Who is he? The lovelorn and eloquent boatbuilding North Carolina widower Garret, who has been tossing bottles into the Atlantic Ocean containing impassioned letters to his dead wife, Katherine. When one of them washes ashore at melancholy divorced mom Theresa’s feet on a New England beach holiday, she becomes determined to find the unknown author, to see if he really is the paragon of sensitivity and passion he seems from these notes to Katherine. More bottles and messages accumulate after the letter is printed in Theresa’s newspaper. And track him down she does — while unwisely neglecting to tell him about her discovery of his secrets. Then love, fate and the Atlantic Ocean step in.
Sparks’ book was written in the usual flavorless, uninspired contemporary bestseller style; it lingered over all the details of Theresa and Garret’s first dates with a thoroughness that suggested a kind of emotional pornography. In the movie, where director Luis Mandoki (“When a Man Loves a Woman”) can show us that beautiful coastline, and where the original flat characters are enlivened by Costner and Wright Penn — and especially by Newman as Garret’s crusty old dad, Dodge Blake — there’s more, visually and physically, to enjoy.
But not enough. The movie’s script, by ex-Chicagoan Gerald DiPego (“Phenomenon”), is an improvement on the book — but only because DiPego has juiced up some characters, brought in a few more (such as Theresa’s bubbly galpal Lina, played by Illeana Douglas, and Garret’s surly brother-in law Johnny, played by John Savage) and added family feuds, dark secrets and tortured memories.
Some of those changes, though, are as silly as the original story.
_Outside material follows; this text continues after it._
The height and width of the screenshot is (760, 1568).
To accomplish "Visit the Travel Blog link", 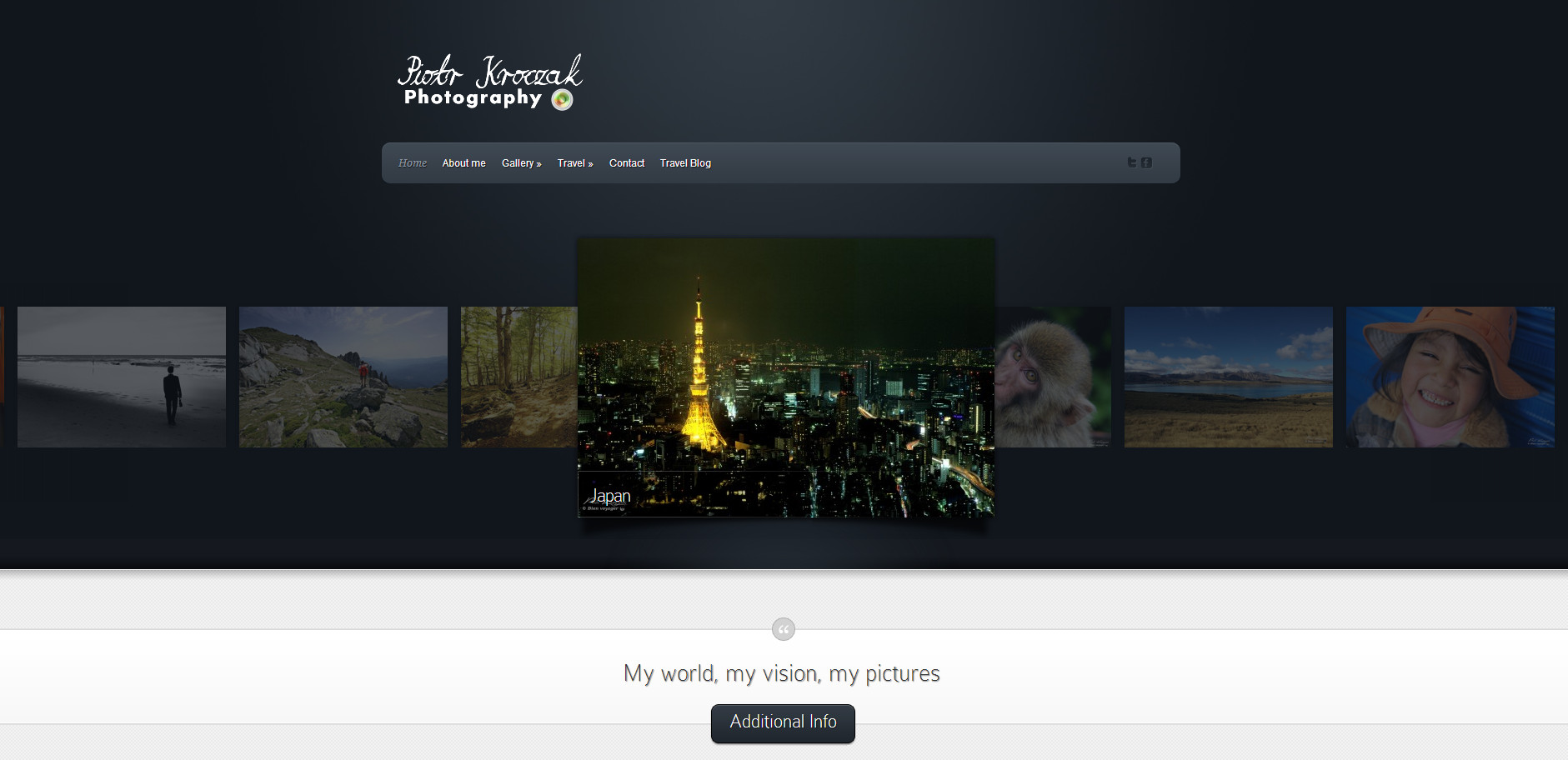I will pos(685,163).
The movie Theresa — who is now researcher for a Chicago Tribune columnist (Robbie Coltrane’s Charlie Toschi) instead of a columnist herself — works at an ultra-glitzy paper the likes of which few of us, especially anybody who works at the Tribune, have ever seen.
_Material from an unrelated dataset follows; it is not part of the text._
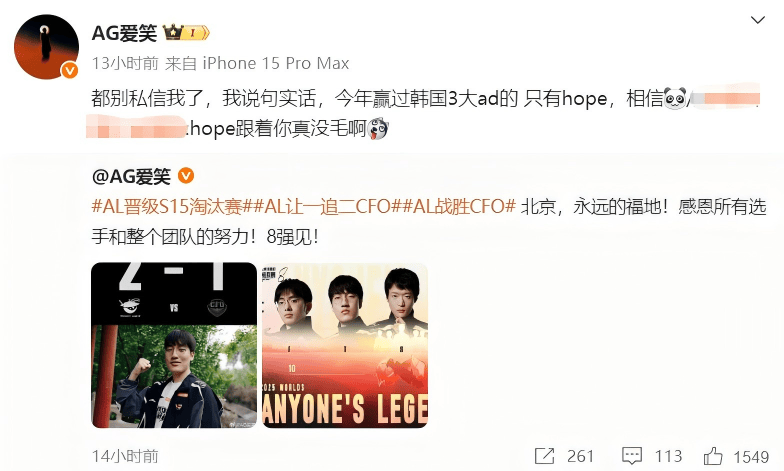784x471 pixels.
Task: Open the #AL让一追二CFO# hashtag
Action: point(322,206)
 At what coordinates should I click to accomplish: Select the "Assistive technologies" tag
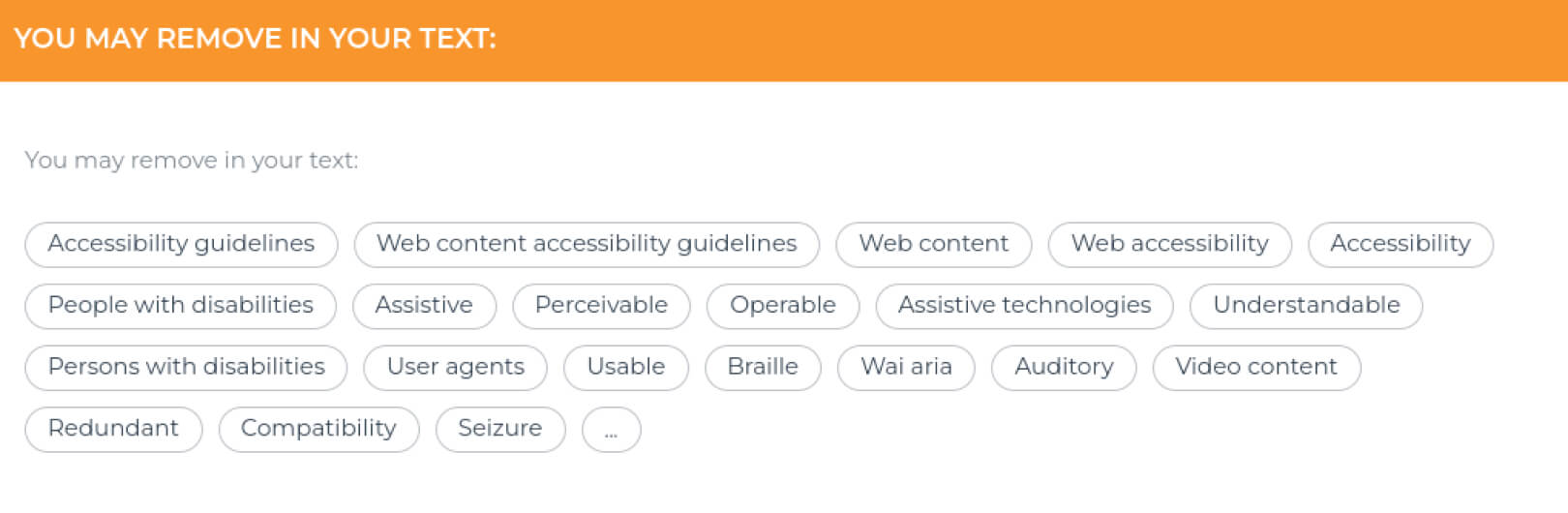coord(1024,306)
Re-created on a Hollywood sound stage, this “Chicago Tribune” is a shiny, ultra-swank news emporium, with breathtaking 18th story skyline vistas, a shopping-mall-style atrium, no discernible editors and lots of scurrying extras running hither and yon in the backgrounds. What happens there is ceaselessly amazing, not least when researcher Theresa writes a sample story, submits it to her boss Charlie and is instantly rewarded with her own byline, her own column and her own office: a happenstance just as likely (and frequent) in real life as, say, the comet striking Earth in “Deep Impact.”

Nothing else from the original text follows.